**The problem**
Locate the line that contains "Viewport: 226px width, 127px height." in the data that follows. Copy it and every subsequent line to the end, exactly, excluding pictures.

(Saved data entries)
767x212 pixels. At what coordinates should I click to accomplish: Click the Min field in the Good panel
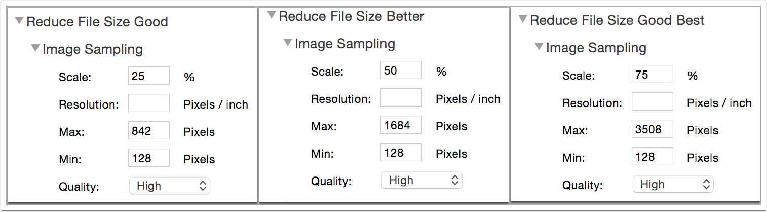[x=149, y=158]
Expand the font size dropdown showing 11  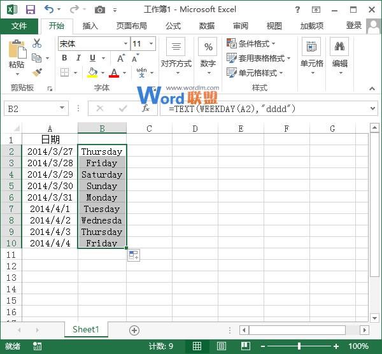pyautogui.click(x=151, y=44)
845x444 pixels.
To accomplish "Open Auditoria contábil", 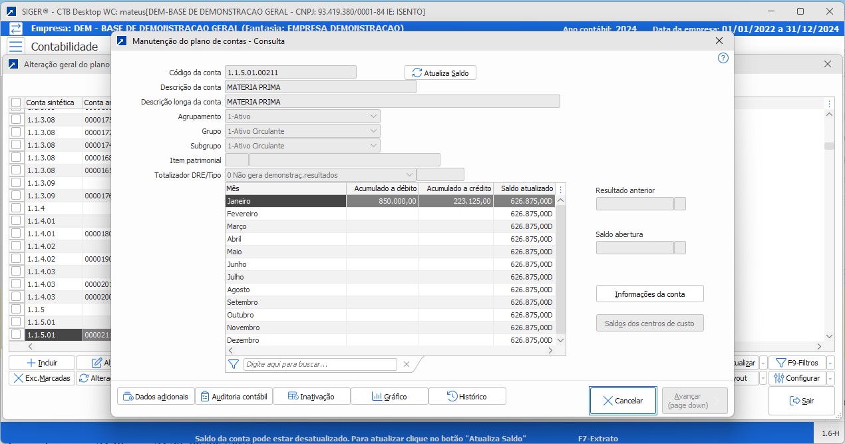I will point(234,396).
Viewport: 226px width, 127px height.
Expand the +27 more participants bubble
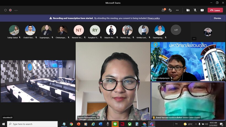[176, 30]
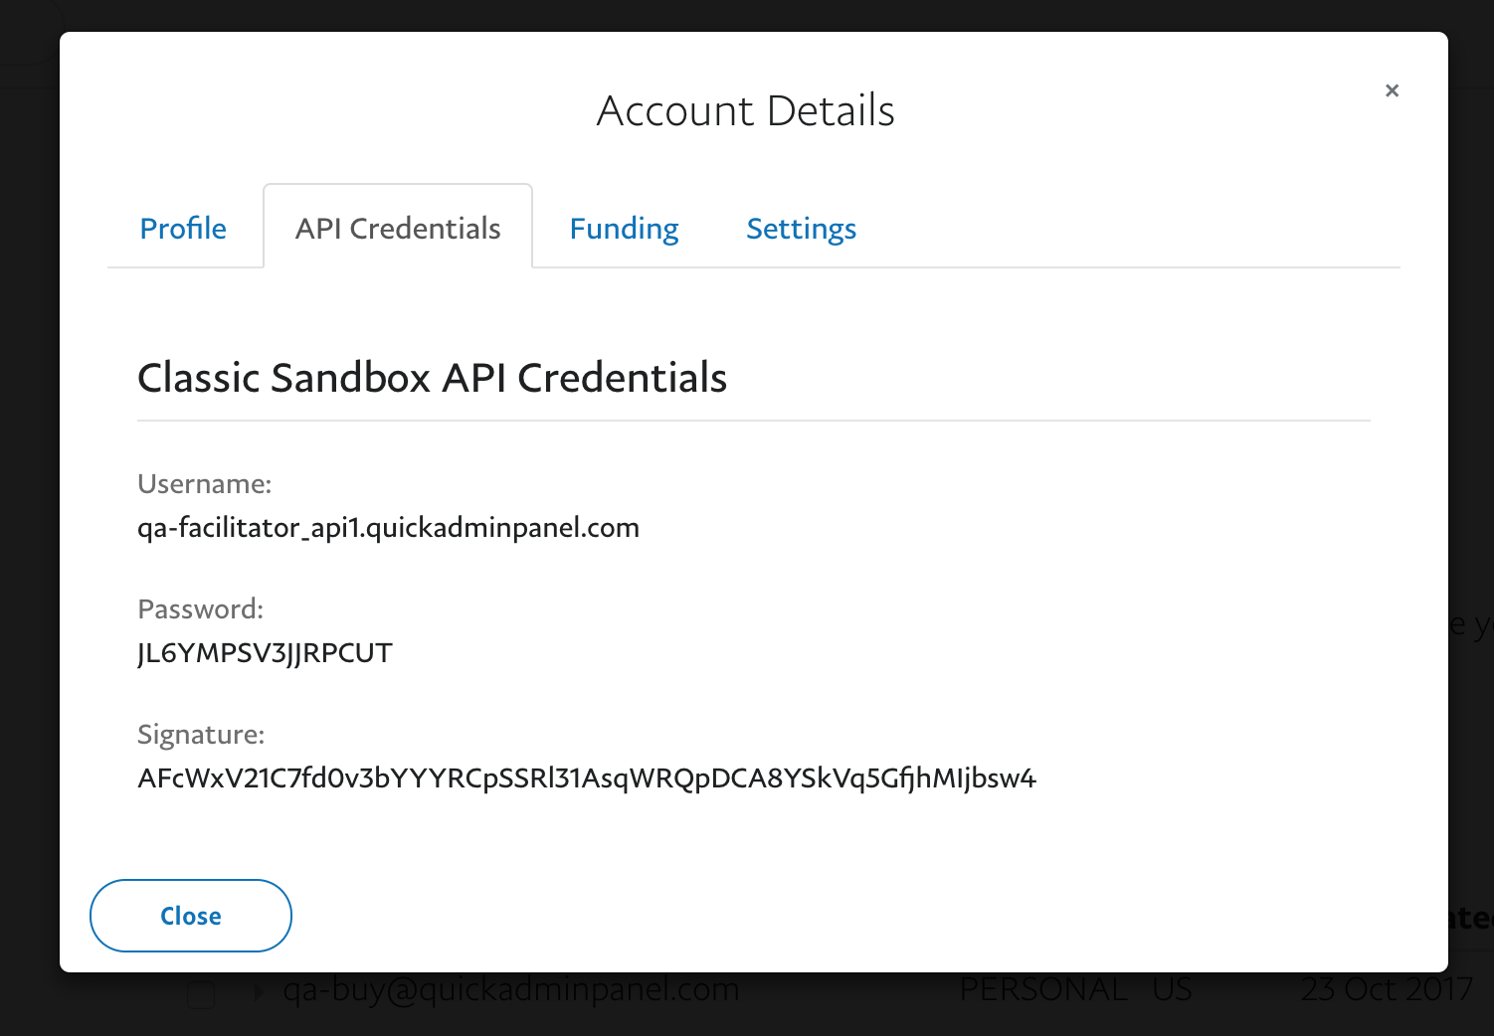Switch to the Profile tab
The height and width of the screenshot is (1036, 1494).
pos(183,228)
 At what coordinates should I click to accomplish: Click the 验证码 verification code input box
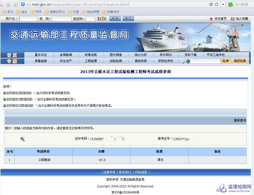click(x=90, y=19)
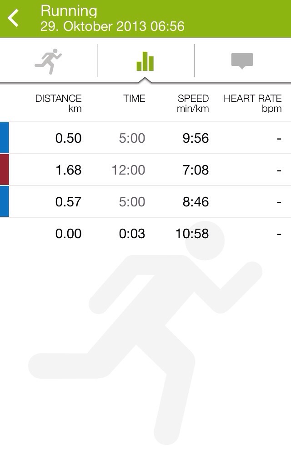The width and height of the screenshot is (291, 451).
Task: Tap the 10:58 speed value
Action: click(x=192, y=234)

**Answer to this task**
Viewport: 226px width, 127px height.
Expand the +27 more participants bubble
[176, 30]
Switch to the Profile tab
The height and width of the screenshot is (1036, 1494).
pos(183,228)
 At what coordinates should I click to accomplish: Click the 验证码 verification code input box
click(x=90, y=19)
The width and height of the screenshot is (291, 451).
Task: Tap the 10:58 speed value
Action: click(x=192, y=234)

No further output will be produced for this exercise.